# Patent Binary Classification: *Linear Regression*
## By Jon Templeton

This notebook focuses on building a logistic regression model to classify patents. The dataset `ml_dataset.parquet` includes patent information such as title, abstract, and cpc codes. The goal is to predict a binary label for each patent based on its features.

I will only be using columns `["cpc_first_4", "labels"]` to train the model. I found that the patent will classify *positive* only if `"cpc_first_4" == "H01L"`.

Steps:
1. Data Loading and Cleaning
2. Data Preprocessing
3. Model Training
4. Model Evaluation

## Data Loading and Cleaning

Load the dataset and perform initial cleaning steps. This includes removing duplicate rows and unnecessary columns, handling missing values, and saving processed subsets to csv for easier reading.

In [1]:
import pandas as pd

# Read data from parquet file
df = pd.read_parquet("ml_dataset.parquet")

# Remove the duplicates so that we have only one row per patent
# Not considering "code" column because only need first 4 chars (cpc_first_4)
df = df.drop_duplicates(subset=['title', 'abstract', 'ucid', "cpc_first_4"], 
                        keep='first')

# Drop all columns except "cpc_first_4" and "labels"
df = df.drop(columns=['title', 'abstract', 'ucid', 'code'])

# Remove the rows with missing values
df = df.dropna()

# Save as a csv for easy reading
#df.to_csv('ml_dataset_no_dup.csv')
# make a csv of all the rows with labels = 1
#df[df['labels'] == 1].to_csv('labels_1_no_dup.csv')

## Data Preprocessing

The dataset is imbalanced at a ratio greater than 1:700. For better performance, I downsampled the majority class to balance the training data. This helps improve model performance by reducing bias towards the majority class.


In [2]:
from sklearn.utils import resample
from sklearn.preprocessing import LabelEncoder

# There is an imbalance in the dataset
# Separate majority and minority classes
df_majority = df[df['labels'] == 0]
df_minority = df[df['labels'] == 1]

# Downsample majority class
df_majority_downsampled = resample(df_majority, 
                                   replace=False,
                                   n_samples=len(df_minority),  # match minority class
                                   random_state=42)

# Combine minority class with downsampled majority class
df_downsampled = pd.concat([df_majority_downsampled, df_minority])

# Encode the "cpc_4_encoded" column to numerical values
encoder = LabelEncoder()
df_downsampled['cpc_4_encoded'] = encoder.fit_transform(df_downsampled['cpc_first_4'])

## Model Training

Split the preprocessed data into training and testing sets, and train a logistic regression model.

In [3]:
from sklearn.model_selection import train_test_split
from sklearn.linear_model import LogisticRegression

# Split data into training and testing sets
X_train, X_test, y_train, y_test = train_test_split(df_downsampled['cpc_4_encoded'], 
                                                    df_downsampled['labels'], 
                                                    test_size=0.2, 
                                                    random_state=42)

# Model Training
model = LogisticRegression()
model.fit(X_train.values.reshape(-1, 1), y_train)

# Make predictions and evaluate the model
predictions = model.predict(X_test.values.reshape(-1, 1))

## Model Evaluation

Finally, evaluate the model's performance using metrics such as accuracy, precision, recall, and F1 score.
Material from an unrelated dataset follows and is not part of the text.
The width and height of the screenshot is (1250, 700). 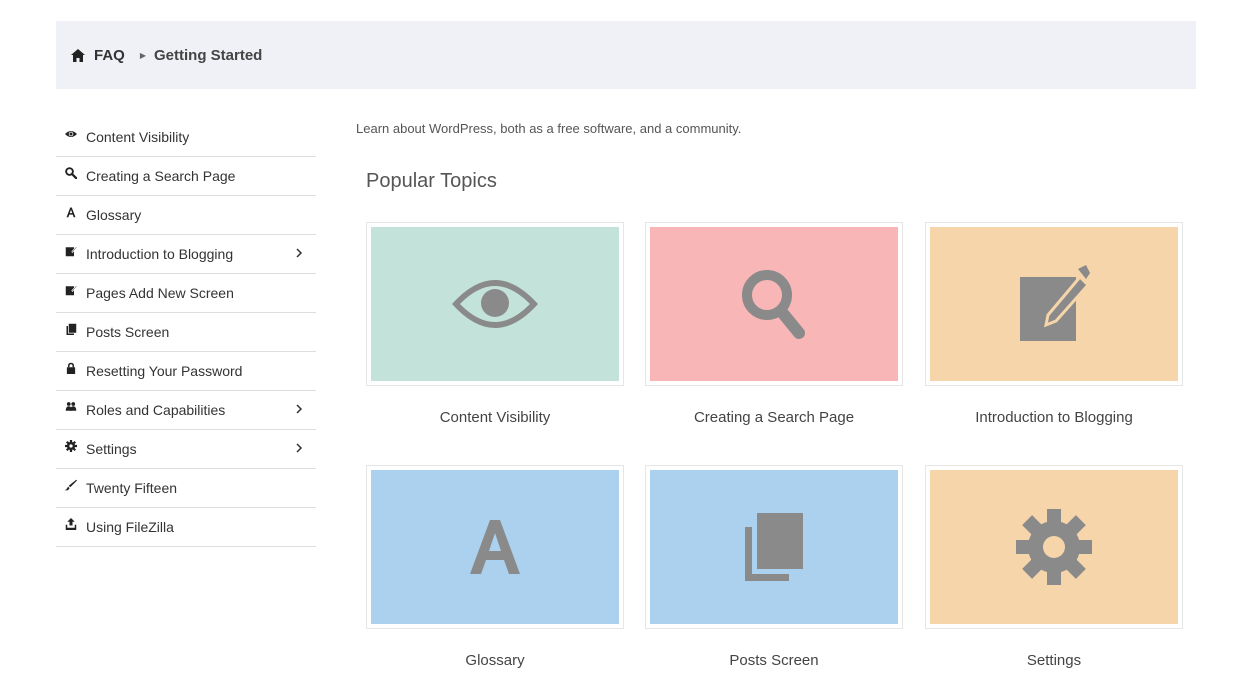 What do you see at coordinates (78, 55) in the screenshot?
I see `home-icon` at bounding box center [78, 55].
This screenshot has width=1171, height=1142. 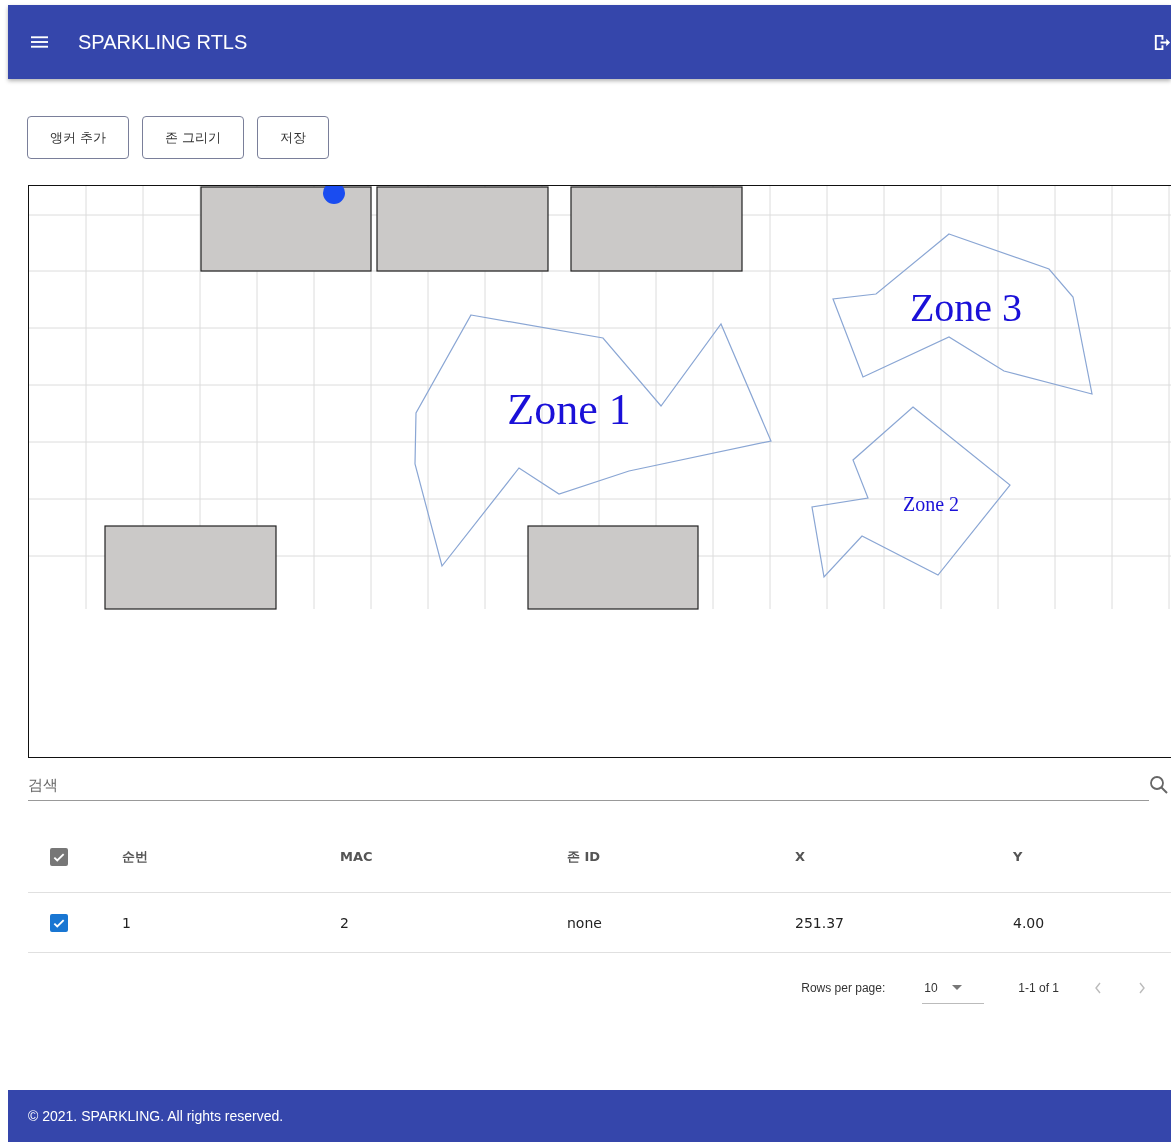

These metrics provide a comprehensive view of the model's effectiveness.

In [4]:
from sklearn.metrics import accuracy_score, precision_score, recall_score, f1_score

# Model Evaluation
accuracy = accuracy_score(y_test, predictions)
precision = precision_score(y_test, predictions)
recall = recall_score(y_test, predictions)
f1 = f1_score(y_test, predictions)

print(f"Accuracy: {accuracy}, Precision: {precision}, Recall: {recall}, F1 Score: {f1}")

Accuracy: 0.8955223880597015, Precision: 0.8205128205128205, Recall: 1.0, F1 Score: 0.9014084507042254


# Conclusion

This notebook has successfully built and evaluated a logistic regression model for patent classification. The model demonstrates reasonable performance across various metrics. 

In the other notebook `patent_nlp_classification.ipynb`, I built an NLP binary classification by evaluating the columns `["title", "abstract", "labels"]` instead.